This entry is part 5 of 20 in the series DozenQ

The Lone Groover is Brian Caulfield – a one-man-and-a-guitar outfit who channels his love of folk, punk, and Americana into classic songs of beauty and passion. EYEPLUG caught up with him to hurl some questions his way:

01 How did you get started?

After being in a number of hard working bands over the years, the last one folding in 2009, I felt it was time to go it alone. This was partly out of necessity, because it becomes increasingly difficult for older geezers to get a (decent) band together, and the thought of going through the whole audition process filled me with dread. Also, as a relatively new dad it’s meant I can rehearse at home in between nappy changes. Initially, I wasn’t sure about going solo but after each gig I just became more confident with the reaction I was getting and realised that this was the way forward for me.

02 Where did your name come from?

| RECORD SET |
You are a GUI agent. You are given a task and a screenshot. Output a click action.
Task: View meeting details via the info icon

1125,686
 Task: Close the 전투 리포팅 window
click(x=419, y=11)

==

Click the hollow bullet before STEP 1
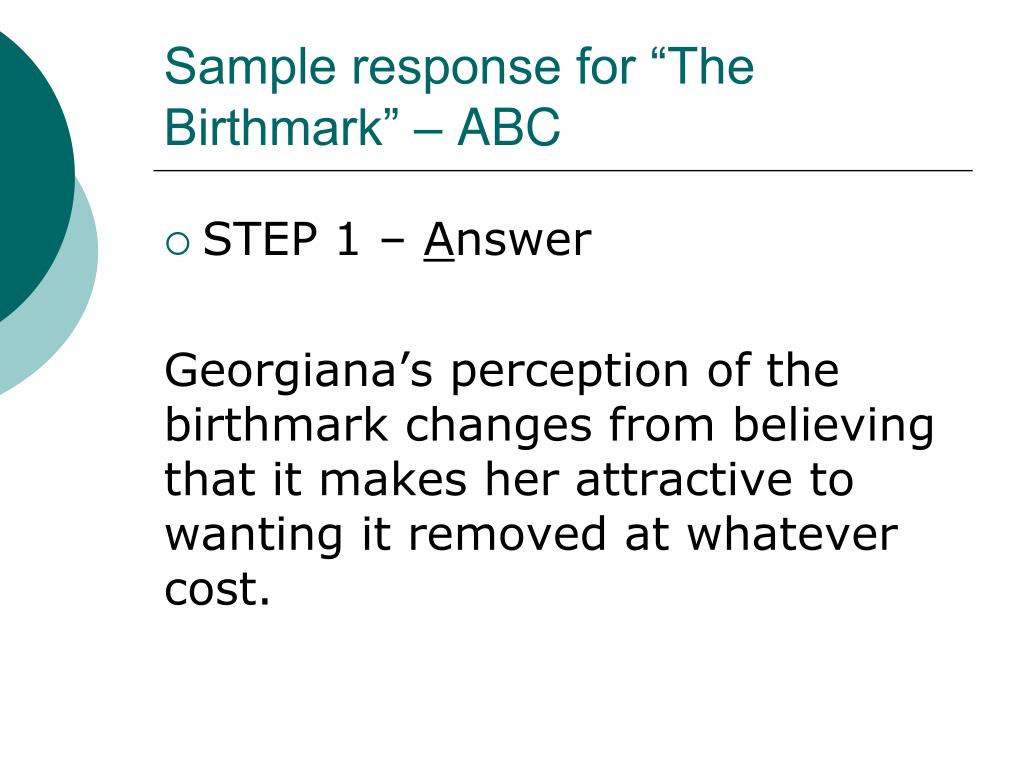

| GOALS |
a – Answer these questions using the Lone Groover interview, one answer per line and marked like the question:
(i) What is the real name of The Lone Groover?
(ii) In what year did his last band fold?
(iii) What filled him with dread?
b – Say whether each statement agrees with the Lone Groover interview. Answer yes or no and quote the words that decide it.
(i) The Lone Groover performs with a full band.
(ii) His last band folded in 2009.
(iii) He was confident about going solo from the start.
c – Write out the Lone Groover interview again, starting at "The Lone Groover" and ending at "forward for me.", and rename "gig" as "show".

| ANSWERS FOR THE TASKS |
a –
(i) Brian Caulfield
(ii) 2009
(iii) The thought of going through the whole audition process

b –
(i) No: "a one-man-and-a-guitar outfit"
(ii) Yes: "the last one folding in 2009"
(iii) No: "Initially, I wasn’t sure about going solo"

c –
The Lone Groover is Brian Caulfield – a one-man-and-a-guitar outfit who channels his love of folk, punk, and Americana into classic songs of beauty and passion. EYEPLUG caught up with him to hurl some questions his way:

01 How did you get started?

After being in a number of hard working bands over the years, the last one folding in 2009, I felt it was time to go it alone. This was partly out of necessity, because it becomes increasingly difficult for older geezers to get a (decent) band together, and the thought of going through the whole audition process filled me with dread. Also, as a relatively new dad it’s meant I can rehearse at home in between nappy changes. Initially, I wasn’t sure about going solo but after each show I just became more confident with the reaction I was getting and realised that this was the way forward for me.